## What the exercise asks:
Among the entries below, how many lines hold the word "agent"? Reply with the number only.

(Stored items)

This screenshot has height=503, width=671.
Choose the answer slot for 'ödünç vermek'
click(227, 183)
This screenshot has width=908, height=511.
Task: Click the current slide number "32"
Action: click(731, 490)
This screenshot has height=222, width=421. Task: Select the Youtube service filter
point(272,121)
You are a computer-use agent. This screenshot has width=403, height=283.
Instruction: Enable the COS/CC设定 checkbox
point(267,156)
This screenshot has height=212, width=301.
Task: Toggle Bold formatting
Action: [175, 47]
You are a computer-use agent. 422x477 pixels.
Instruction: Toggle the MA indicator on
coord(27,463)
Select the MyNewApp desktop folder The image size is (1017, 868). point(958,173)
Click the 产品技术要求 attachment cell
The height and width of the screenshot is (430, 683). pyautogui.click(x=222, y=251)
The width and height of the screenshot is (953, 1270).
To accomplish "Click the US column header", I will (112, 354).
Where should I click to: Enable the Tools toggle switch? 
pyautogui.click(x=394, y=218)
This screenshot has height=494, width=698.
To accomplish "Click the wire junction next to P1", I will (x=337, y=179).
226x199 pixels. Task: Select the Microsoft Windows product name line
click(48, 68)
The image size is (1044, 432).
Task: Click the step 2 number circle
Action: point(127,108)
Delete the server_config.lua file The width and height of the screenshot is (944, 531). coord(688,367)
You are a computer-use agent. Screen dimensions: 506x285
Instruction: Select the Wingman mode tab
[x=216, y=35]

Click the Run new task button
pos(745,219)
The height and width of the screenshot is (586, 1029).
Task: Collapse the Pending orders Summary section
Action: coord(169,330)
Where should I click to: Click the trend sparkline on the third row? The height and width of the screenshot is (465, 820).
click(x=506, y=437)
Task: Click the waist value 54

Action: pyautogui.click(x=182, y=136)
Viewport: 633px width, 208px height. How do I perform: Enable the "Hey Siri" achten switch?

## Expected answer:
3